Short problem: Copy verbatim the lines running from the line containing "The image size is (1000, 617)." through the end of the items.

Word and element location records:

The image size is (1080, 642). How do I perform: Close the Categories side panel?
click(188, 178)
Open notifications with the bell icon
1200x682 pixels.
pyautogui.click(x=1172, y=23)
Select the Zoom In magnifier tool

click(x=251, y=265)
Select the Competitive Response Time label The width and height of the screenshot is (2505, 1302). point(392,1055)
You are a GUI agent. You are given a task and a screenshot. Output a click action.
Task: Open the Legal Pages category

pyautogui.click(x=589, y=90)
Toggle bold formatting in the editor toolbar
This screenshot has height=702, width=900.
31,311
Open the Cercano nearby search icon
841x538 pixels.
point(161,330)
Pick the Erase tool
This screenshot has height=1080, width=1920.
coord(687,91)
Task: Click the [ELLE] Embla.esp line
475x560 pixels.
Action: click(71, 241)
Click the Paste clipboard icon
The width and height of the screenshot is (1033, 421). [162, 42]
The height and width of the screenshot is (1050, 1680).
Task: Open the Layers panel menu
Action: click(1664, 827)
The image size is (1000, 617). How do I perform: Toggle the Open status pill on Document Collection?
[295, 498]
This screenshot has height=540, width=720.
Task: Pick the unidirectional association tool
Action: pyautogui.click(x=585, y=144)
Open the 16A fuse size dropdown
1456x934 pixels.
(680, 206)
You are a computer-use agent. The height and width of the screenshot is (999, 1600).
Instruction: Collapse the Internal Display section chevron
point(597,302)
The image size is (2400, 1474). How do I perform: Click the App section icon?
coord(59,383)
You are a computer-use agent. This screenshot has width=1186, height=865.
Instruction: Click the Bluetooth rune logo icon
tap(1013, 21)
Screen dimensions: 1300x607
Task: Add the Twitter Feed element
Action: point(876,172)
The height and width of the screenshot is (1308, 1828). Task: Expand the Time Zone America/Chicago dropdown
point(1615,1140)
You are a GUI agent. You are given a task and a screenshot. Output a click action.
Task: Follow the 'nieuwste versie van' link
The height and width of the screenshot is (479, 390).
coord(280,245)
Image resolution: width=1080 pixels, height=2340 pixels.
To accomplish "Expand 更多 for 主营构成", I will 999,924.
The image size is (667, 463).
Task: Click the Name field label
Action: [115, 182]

Full solution:
The image size is (1000, 617). How do I perform: Toggle the Open status pill on Document Collection?
[295, 498]
This screenshot has height=540, width=720.
Task: Pick the unidirectional association tool
Action: pyautogui.click(x=585, y=144)
Open the 16A fuse size dropdown
1456x934 pixels.
(680, 206)
You are a computer-use agent. The height and width of the screenshot is (999, 1600).
Instruction: Collapse the Internal Display section chevron
point(597,302)
The image size is (2400, 1474). How do I perform: Click the App section icon?
coord(59,383)
You are a computer-use agent. This screenshot has width=1186, height=865.
Instruction: Click the Bluetooth rune logo icon
tap(1013, 21)
Screen dimensions: 1300x607
Task: Add the Twitter Feed element
Action: point(876,172)
The height and width of the screenshot is (1308, 1828). Task: Expand the Time Zone America/Chicago dropdown
point(1615,1140)
You are a GUI agent. You are given a task and a screenshot. Output a click action.
Task: Follow the 'nieuwste versie van' link
The height and width of the screenshot is (479, 390).
coord(280,245)
Image resolution: width=1080 pixels, height=2340 pixels.
To accomplish "Expand 更多 for 主营构成", I will 999,924.
The image size is (667, 463).
Task: Click the Name field label
Action: [115, 182]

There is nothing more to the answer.